The CyberFundamentals Framework

According to its creator, the Centre for Cybersecurity Belgium (CCB), “The CyberFundamentals Framework is a set of concrete measures to protect data, significantly reduce the risk of the most common cyber-attacks, and increase an organisation’s cyber resilience.”

In short, CyberFundamentals, or CyFun for short, is a framework encompassing a set of practical security rules developed based on other pre-existing frameworks (NIST CSF, ISO 27001, CIS controls, IEC 62443) and the expertise acquired by the CCB by combating and analyzing attacks suffered by companies in recent years.

The Different Levels

CyFun is applicable to all types of companies thanks to a classification of defensive measures based primarily on their size, but also on their sector of activity and the type of potential adversaries.

The table below summarizes the different levels.
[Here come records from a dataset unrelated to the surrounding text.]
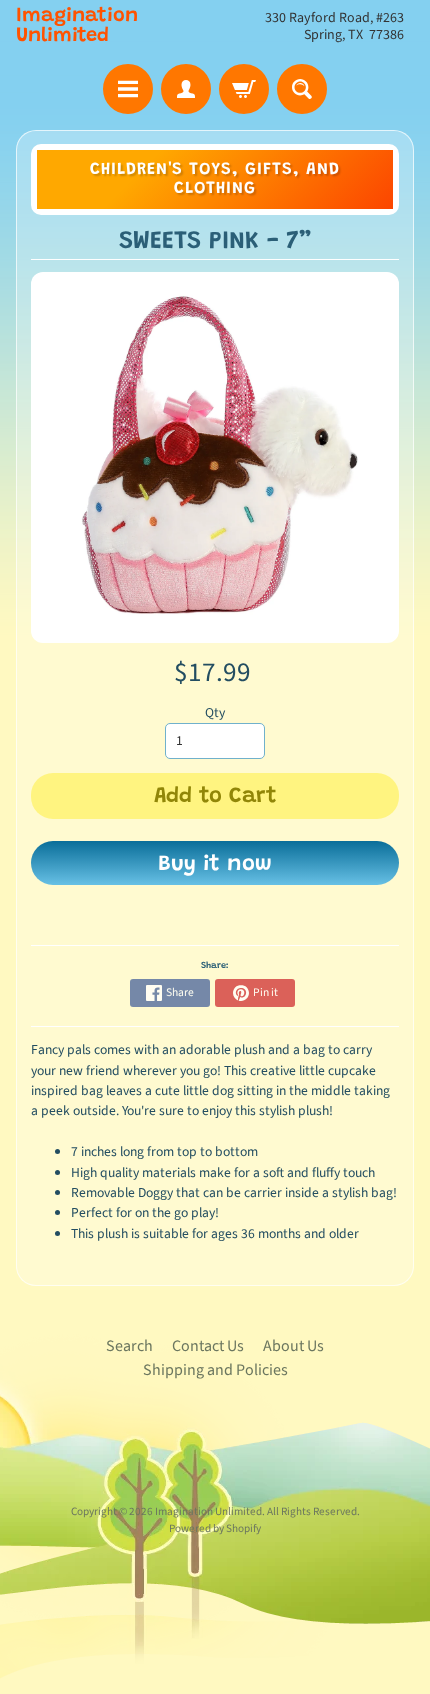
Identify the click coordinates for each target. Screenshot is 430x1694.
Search (129, 1346)
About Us (293, 1346)
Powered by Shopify (215, 1528)
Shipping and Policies (215, 1370)
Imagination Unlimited (77, 26)
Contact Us (208, 1346)
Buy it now (215, 865)
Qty (215, 712)
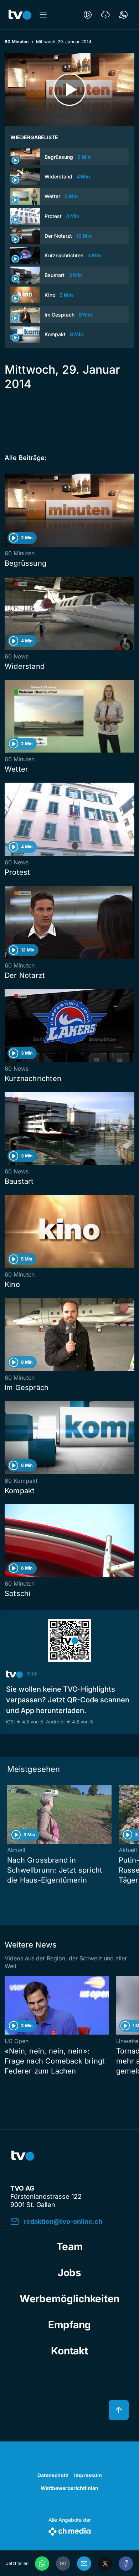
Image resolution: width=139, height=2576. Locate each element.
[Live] (87, 14)
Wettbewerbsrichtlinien (69, 2488)
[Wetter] (105, 14)
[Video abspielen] (69, 89)
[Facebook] (126, 2563)
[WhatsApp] (42, 2563)
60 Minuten (17, 41)
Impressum (88, 2475)
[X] (105, 2563)
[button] (63, 2563)
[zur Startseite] (20, 14)
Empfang (69, 2325)
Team (69, 2247)
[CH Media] (69, 2530)
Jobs (69, 2273)
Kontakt (69, 2351)
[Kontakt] (123, 14)
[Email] (84, 2563)
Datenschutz (52, 2475)
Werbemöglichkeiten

Level	Target	% of attacks covered	Controls
Small	Micro-organizations, limited technical skills	N/A	8
Basic	All standard businesses	82	34
Important	Targets of cyberattacks by actors with common knowledge and resources	94	117
Essential	Targets of sophisticated cyberattacks by actors with extensive knowledge and resources	100	140

Tools

Visit the CyFun website. The CCB provides several tools to facilitate the adoption of CyFun:

• A spreadsheet for risk assessment and assurance level selection;
• Lists of measures to be implemented for each level;
• A spreadsheet for self-assessment of the current status of measures;
• Sample policies and instructions based on the “Basic” level;
• A list of authorized conformity assessment bodies (CABs).

Certification

Except for the “Small” level, compliance with the measures may be subject to official verification or certification by an authorized body.

• For the “Basic” and “Important” levels, the company will submit its self-assessment form to the verification body, which will issue a verification assurance upon successful completion;
• For the “Essential” level, an on-site audit will be required to obtain certification, which must be renewed every 3 years.
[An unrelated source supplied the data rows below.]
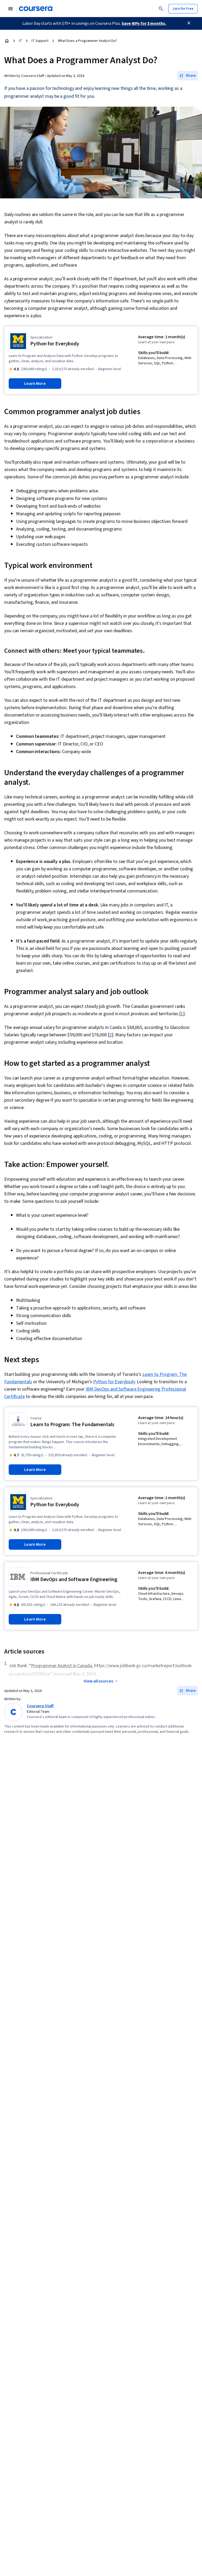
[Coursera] (35, 8)
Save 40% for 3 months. (144, 23)
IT (20, 40)
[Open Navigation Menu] (10, 8)
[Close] (189, 23)
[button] (187, 75)
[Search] (161, 8)
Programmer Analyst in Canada (61, 1665)
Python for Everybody (114, 1381)
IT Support (40, 40)
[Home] (7, 41)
Why all businesses should implement “Small” measures

1. Small businesses are the most vulnerable.
   Cybercriminals know that small businesses often have fewer resources to protect themselves. As a result, they are easier to attack.
2. An incident can have a serious, even fatal, impact.
   Unlike large companies, a small business doesn’t always have the resources necessary to bounce back from an attack. A data breach can destroy your customers’ trust. A computer outage can interrupt your business for several days. And sometimes, the very survival of the company is at stake.
3. Cybersecurity strengthens your image and your customers’ trust.
   Today, customers are increasingly concerned about the protection of their data. Showing that you apply best practices reassures and gives you a competitive advantage. It’s a sign of seriousness and professionalism.
4. Good practices are simple, inexpensive, and highly effective.
   You don’t need to be an expert or spend a fortune.
5. Regulations are evolving, and you could be subject to them too.
   Even small businesses must comply with rules like the GDPR. In the event of an unanticipated security breach, you could be penalized. Prevention is better than cure.

Controls for the “Small” level

1. Protect all logins with multi-factor authentication.
2. Install all security updates immediately .
3. Install antivirus.
4. Secure your network.
5. Back up your data.
6. Do not use administrative privileges for daily tasks.
7. Final recommendations:
   • Physically protect your devices.
   • Know how and who to contact in case of a cyber incident.

We will detail some of these points in future articles.

Conclusion

Investing a little time and effort in cybersecurity protects yourself, your loved ones, your customers, and the future of your business. The risk is too great to ignore entirely.